WebmasterWorld Senior Member 10+ Year Member



I'm not sure I follow you.

edit.site.com/robots.txt and www.site.com/robots.txt are entirely separate, and would not confuse any serious SE.

having said that. you'd do much better all round to close edit.site.com and 301 to www.site.com

Easier, safer, much better for you, your site, your visitors and your serps.

Jeremy_H

8:39 pm on Dec 5, 2006 (gmt 0)

10+ Year Member



I agree Quadrille,

There are better ways to setup the server.

Unfortunately I don't have access to change the setup to this website, but the robots.txt could be changed.

Since the two domains mirror each other, the robots.txt on one domain will mirror the other.

Is there any way robots.txt could be setup to exclude certain subdomains or full paths?

Thanks

whoisgregg

9:08 pm on Dec 5, 2006 (gmt 0)

WebmasterWorld Senior Member 10+ Year Member



This is one way I've dealt with the scenario in the past. It requires the ability to edit your .htaccess and PHP. It also allows different versions for SSL sites.
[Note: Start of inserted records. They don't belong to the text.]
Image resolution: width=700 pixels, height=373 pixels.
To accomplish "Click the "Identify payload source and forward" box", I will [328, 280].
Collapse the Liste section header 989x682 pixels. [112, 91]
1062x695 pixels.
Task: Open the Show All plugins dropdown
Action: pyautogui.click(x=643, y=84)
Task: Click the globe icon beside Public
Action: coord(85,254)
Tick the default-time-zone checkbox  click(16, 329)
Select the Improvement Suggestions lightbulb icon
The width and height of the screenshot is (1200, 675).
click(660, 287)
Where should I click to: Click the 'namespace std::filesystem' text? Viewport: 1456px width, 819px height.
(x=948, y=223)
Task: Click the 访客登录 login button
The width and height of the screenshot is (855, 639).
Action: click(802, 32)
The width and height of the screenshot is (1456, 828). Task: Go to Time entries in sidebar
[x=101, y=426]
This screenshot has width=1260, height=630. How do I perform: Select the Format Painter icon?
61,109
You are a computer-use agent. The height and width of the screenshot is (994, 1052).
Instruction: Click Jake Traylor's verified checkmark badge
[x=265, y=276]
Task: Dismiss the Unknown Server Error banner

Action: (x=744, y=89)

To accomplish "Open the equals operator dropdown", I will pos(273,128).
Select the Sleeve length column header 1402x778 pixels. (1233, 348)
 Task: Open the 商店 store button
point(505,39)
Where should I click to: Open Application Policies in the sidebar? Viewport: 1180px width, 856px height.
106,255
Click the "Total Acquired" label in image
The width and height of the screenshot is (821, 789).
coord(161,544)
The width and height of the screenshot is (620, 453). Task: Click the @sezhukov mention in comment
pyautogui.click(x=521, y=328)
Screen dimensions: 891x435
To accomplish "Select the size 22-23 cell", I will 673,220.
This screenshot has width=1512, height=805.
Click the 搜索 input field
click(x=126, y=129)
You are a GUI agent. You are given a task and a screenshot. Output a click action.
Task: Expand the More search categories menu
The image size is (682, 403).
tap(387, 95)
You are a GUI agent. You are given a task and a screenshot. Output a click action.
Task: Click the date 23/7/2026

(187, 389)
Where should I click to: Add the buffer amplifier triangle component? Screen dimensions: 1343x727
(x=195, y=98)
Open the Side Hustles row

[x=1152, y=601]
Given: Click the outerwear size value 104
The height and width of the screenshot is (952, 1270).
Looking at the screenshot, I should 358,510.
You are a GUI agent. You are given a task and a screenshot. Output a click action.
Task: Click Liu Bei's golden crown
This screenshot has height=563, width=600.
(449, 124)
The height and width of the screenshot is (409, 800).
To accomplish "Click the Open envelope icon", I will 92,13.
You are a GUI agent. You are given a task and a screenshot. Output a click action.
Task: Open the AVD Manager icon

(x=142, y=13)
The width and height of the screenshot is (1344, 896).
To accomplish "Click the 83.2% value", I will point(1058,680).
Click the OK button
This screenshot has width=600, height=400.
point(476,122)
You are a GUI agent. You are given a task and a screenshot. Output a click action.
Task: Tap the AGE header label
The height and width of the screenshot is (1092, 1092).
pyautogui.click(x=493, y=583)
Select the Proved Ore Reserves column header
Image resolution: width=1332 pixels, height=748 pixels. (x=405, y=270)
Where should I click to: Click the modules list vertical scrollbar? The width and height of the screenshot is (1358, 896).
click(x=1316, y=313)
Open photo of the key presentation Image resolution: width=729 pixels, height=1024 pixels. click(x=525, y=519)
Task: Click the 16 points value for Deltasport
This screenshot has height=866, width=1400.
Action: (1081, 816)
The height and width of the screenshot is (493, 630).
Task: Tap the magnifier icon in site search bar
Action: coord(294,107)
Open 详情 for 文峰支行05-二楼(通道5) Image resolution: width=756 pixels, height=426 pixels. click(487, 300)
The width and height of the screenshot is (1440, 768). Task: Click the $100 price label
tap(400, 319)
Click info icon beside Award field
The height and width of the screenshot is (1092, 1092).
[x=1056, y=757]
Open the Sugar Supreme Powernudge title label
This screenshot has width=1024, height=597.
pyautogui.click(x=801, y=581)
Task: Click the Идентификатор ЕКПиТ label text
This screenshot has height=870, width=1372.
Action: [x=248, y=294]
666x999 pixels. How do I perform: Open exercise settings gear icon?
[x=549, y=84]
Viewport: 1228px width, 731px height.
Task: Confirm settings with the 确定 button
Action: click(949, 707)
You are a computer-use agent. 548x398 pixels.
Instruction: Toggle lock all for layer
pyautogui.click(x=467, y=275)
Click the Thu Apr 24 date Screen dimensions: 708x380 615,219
Please note, I rewrote the PHP code from what I use to make it more easily readable. So, it should be considered untested code (although I did do a basic test).

.htaccess

RewriteRule ^robots\.txt$ robots.php [L] 

robots.php:

<?php

$robots = array(
'https://dev.example.com' => '

User-agent: *
Disallow: /

',
'http://dev.example.com' => '

User-agent: *
Disallow: /

',
'https://www.example.com' => '
User-agent: *
Disallow: /

',
'http://www.example.com' => '
User-agent: *
Disallow:

',
'default' => '## default

User-agent: *
Disallow: /

'
);

// Check for SSL
$s = '';
if ( strtolower($_SERVER['HTTPS']) === 'on' ) { $s = 's'; }

// Concatenate index key
$match = 'http'.$s.'://'.$_SERVER['HTTP_HOST'];

// Set default value
$robotstxt = $robots['default'];

// check for better value
if(isset($robots[$match]) &&!empty($robots[$match])){
$robotstxt = $robots[$match];
}

// get an accurate Last-Modified time
$file_lastmod = getlastmod();
$header_lastmod = gmdate("D, d M Y H:i:s", $file_lastmod);

// send headers
header('Last-Modified: '.$header_lastmod.' GMT');
header('Content-Type: text/plain; charset=UTF-8');

// output the robots.txt
echo "## robots.txt for ".$match."\r\r";
echo $robotstxt;
?>